Searching Digital Libraries with Language Models
Prof Michalis Vlachos, Faculty of Business and Economics (HEC), Department of Information Systems, University of Lausanne
Chaired by
Assoc Prof Miguel Escobar Varela, Deputy Director, Centre for Computational Social Science and Humanities
- 28 January 2026, 02:00 PM to 03:30 PM
- Room AS7-0102, The Shaw Foundation Building
Abstract:
Digital libraries now hold tens of millions of pages, yet most are still accessed through keyword based search over potentially noisy OCR text. As collections expand, traditional search interfaces struggle to support meaningful discovery, context, and evidence-based answers.
This talk explores how modern language models can enhance the entire digital library pipeline. We examine how LLMs can refine OCR output, clean historical text, and enable natural-language search through retrieval augmented generation. Using real-world archival data, we show improvements in character and word error rates, as well as downstream gains in retrieval quality, evaluated through both standard metrics and LLM based judging for faithfulness, correctness, and relevancy.

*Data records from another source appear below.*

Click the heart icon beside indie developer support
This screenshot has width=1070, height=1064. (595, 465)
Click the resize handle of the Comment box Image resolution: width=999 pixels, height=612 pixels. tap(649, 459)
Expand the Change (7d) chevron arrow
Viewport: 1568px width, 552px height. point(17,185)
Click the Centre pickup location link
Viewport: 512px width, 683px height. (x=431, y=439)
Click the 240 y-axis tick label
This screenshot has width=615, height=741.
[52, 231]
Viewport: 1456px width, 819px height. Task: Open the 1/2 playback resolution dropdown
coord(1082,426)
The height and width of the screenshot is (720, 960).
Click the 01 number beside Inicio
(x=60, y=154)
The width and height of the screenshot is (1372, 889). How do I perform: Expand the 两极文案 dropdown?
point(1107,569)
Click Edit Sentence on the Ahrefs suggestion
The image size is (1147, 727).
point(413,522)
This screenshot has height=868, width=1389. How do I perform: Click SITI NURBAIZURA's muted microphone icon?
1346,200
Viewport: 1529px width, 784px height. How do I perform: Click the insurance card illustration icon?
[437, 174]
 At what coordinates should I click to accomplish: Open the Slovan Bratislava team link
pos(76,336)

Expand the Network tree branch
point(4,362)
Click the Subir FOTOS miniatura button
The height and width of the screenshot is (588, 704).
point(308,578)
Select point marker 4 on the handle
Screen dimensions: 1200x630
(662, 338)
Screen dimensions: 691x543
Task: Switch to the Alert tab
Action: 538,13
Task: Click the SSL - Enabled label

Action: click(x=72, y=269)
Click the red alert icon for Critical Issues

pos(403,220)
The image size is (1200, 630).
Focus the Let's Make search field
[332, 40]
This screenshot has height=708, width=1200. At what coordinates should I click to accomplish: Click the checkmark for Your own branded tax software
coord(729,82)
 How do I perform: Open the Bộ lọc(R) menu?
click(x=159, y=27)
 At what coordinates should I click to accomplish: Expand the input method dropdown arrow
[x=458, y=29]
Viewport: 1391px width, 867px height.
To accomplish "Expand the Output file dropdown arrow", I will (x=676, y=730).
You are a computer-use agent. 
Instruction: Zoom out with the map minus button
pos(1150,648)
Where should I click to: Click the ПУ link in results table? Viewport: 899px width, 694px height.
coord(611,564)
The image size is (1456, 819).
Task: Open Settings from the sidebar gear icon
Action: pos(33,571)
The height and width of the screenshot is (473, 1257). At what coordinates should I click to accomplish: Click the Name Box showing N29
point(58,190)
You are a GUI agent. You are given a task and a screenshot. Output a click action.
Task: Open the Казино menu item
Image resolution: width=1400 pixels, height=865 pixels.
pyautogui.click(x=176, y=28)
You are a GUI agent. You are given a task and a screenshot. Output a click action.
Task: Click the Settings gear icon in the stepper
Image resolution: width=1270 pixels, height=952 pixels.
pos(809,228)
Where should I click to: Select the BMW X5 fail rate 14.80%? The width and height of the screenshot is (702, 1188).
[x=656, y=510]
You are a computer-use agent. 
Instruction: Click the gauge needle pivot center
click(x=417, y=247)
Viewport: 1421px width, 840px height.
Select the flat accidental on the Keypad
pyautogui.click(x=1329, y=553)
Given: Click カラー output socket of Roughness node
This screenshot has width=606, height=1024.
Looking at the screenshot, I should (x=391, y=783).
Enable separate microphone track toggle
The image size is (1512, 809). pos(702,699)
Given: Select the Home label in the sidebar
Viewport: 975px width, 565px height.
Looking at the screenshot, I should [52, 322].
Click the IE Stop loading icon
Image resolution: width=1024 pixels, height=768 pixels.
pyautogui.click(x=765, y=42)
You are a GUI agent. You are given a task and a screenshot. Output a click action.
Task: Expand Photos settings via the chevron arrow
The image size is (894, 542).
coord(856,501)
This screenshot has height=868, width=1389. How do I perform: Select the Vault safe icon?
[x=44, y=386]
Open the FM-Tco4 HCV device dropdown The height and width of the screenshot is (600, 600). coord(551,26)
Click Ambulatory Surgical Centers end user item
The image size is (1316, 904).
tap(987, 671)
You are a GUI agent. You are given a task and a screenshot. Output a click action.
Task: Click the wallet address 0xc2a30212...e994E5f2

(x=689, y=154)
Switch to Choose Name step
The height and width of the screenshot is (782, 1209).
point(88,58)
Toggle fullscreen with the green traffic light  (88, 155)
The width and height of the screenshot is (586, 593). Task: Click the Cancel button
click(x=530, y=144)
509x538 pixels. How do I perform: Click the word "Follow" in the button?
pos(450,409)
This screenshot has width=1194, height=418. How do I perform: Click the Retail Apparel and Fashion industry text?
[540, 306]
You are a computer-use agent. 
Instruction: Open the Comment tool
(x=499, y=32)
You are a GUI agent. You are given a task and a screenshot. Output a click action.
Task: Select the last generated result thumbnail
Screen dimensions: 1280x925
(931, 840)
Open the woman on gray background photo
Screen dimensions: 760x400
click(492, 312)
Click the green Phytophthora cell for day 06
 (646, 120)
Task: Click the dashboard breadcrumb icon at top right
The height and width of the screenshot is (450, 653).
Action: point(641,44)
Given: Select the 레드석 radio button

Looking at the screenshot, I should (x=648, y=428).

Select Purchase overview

We also look beyond ranking results, discussing evidence driven answers and immersive, augmented-reality interfaces that open new ways to explore large historical collections. We conclude by reflecting on how these advances can improve transparency, reduce misinformation, and reshape the future of search in digital libraries.
Bio:
Michalis Vlachos is a Professor in the Faculty of Business and Economics at the University of Lausanne. Prior to joining academia, he worked as a Research Staff Member at IBM Research in Zurich and at the IBM T.J. Watson Research Center in New York. He holds a PhD in Computer Science from the University of California, Riverside, as well as an MBA from the University of Illinois at Urbana–Champaign.
His research interests include recommender systems and data science, with a focus on practical and scalable methods. He has published extensively in these areas and holds several US patents. His work has been recognized with multiple technical and best-paper awards, as well as competitive research fellowships and grants, including a Fulbright Scholarship, a Marie-Curie International Reintegration Grant, and an ERC grant on the topic “Exact Mining from Inexact Data.”